» **The input**
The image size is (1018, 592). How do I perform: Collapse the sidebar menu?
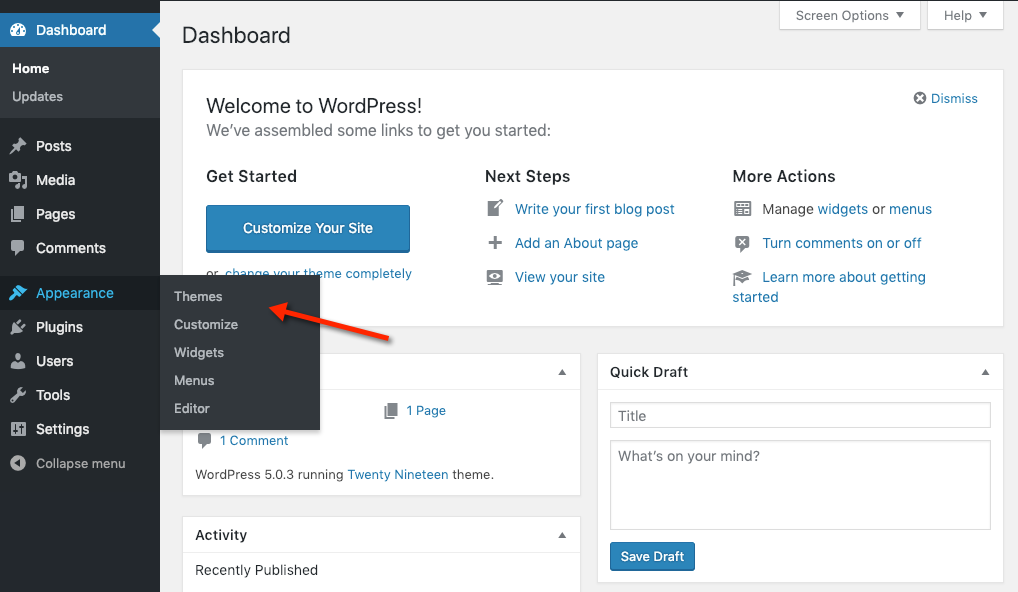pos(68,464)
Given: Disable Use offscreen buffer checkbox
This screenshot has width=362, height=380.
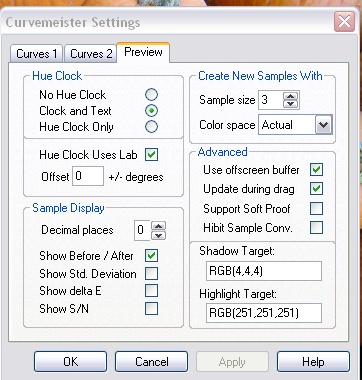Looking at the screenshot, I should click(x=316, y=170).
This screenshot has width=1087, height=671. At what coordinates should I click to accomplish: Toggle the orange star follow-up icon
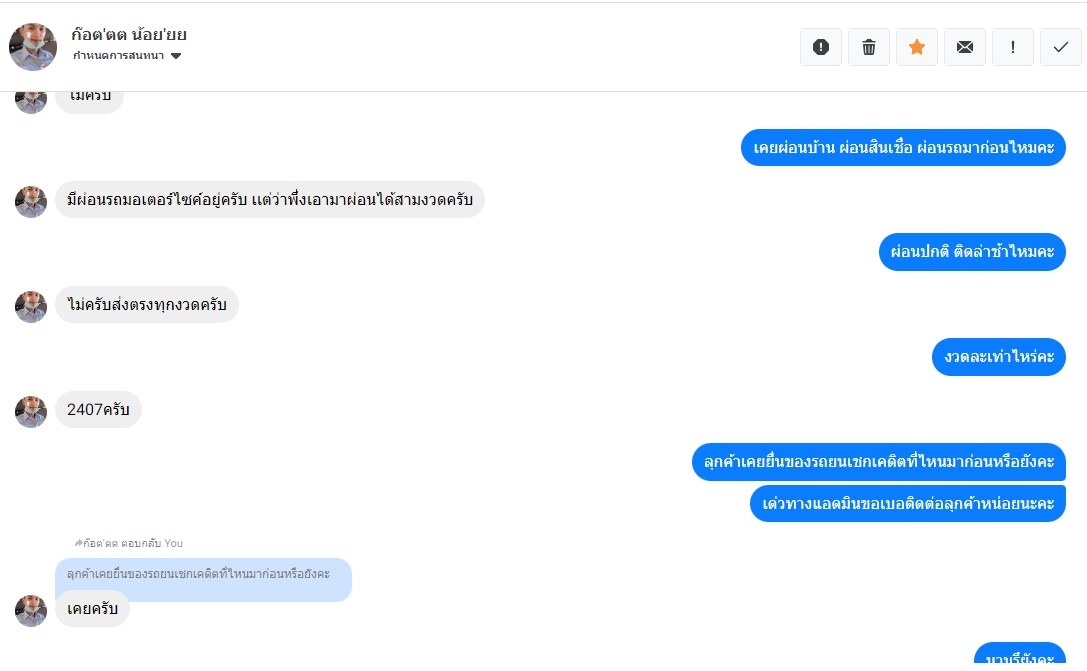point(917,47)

» **Action item**
Pictures are not part of the copy; retype all the other material exactly.

» **Exercise solution**
The image size is (1018, 592). How do I perform: Collapse the sidebar menu?
pos(68,464)
Given: Disable Use offscreen buffer checkbox
This screenshot has width=362, height=380.
Looking at the screenshot, I should click(x=316, y=170).
This screenshot has width=1087, height=671. At what coordinates should I click to accomplish: Toggle the orange star follow-up icon
point(917,47)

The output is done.